From here, they decided they needed more in-depth research so they used qualitative research tools such as diary studies and surveys to get a deeper understanding of their user’s goals, motivations, and behaviors. While this qualitative research helped to define the pain points users were experiencing, they found that they were getting different responses that didn’t lead to a singular solution. This is where they ended up using their intuition to help them make their final design decisions on a revised onboarding process, which led to a 10% increase in retaining their users. This case study is a great example of how each form of research was important and led to the final successful onboarding in different ways.

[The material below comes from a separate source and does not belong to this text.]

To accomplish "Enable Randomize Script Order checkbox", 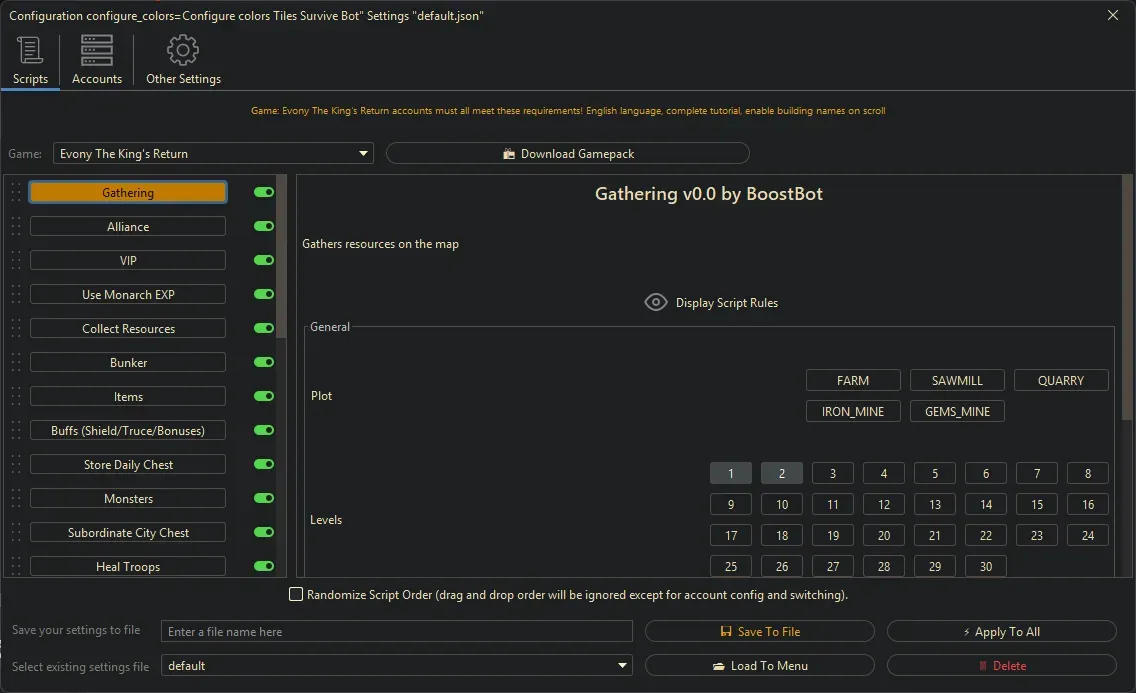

There are a lot of teams that don’t prioritize research as part of their design process because they claim there isn’t enough time, but doing research upfront to validate a product or feature before it goes into development makes it significantly easier and cheaper to make changes based on user feedback during the design phase rather than waiting until it’s developed. I have seen many cases where teams did not use research in order to save time and money and ended up spending months backtracking to redo an unsuccessful product or feature that could have been prevented. While I understand that there’s always the limitation of deadlines and budgets, there are ways to fit in guerrilla research tactics, even if it means grabbing a few people off the street to do quick usability testing. Fortunately, the product team I work on understands the value of research and it’s an essential part of any project we work on. Through interviews and usability tests, we ensure that the features we plan on developing solve a true problem, that we’ve considered all the edge cases and that our designs are usable and enjoyable.

3. Involve the full team every step of the way

The last topic that came up a few times was the modern customer-driven product team and how the different members, inclusive of engineering, design, and product, should all be involved at every stage of a project. I fully agree with the 2 key points from the talks that support this, as my team has already implemented this and found the same successes. Firstly, that bringing engineering into the research process helps give them empathy, context and urgency (Brian Crofts, Chief Product Officer, and Adrienne Gajownik, Senior Product Designer, of Pendo) and secondly, that having the team in the room together allows for on the spot alignment and prevents the communication waste that happens if only some of the team is involved with research and has to relay it to the rest of the team (Aryel Cianflone, UX Research, of LinkedIn).

My team recently worked on a project to build out a new feature that was quite complex and had many moving parts. I created the initial designs based on user requests we received in the past and the usability tests I conducted to get feedback on these designs included myself (product designer), the engineer that would be building it and a product manager. By having all of us listening to the user’s feedback in real time, we were all clear on the user’s pain points/needs and were able to ask the users direct questions. We did quick recaps following the tests to discuss the feedback and align on the insights. This was efficient and led to us all being clear on how to move forward with the design and development of it. Because each of us came from different specialities, we were able to each ask unique questions to the users and were able to think of creative solutions to the problem we were solving.

Hearing that these were the main topics being discussed validated the processes my team working on the OvationTix product have implemented and I’m excited to amplify these efforts with the suggestions made by the speakers. Being in a community of product people just as passionate as I am was inspiring and I left with a more robust toolkit filled with strategies on approaching a wide range of problems.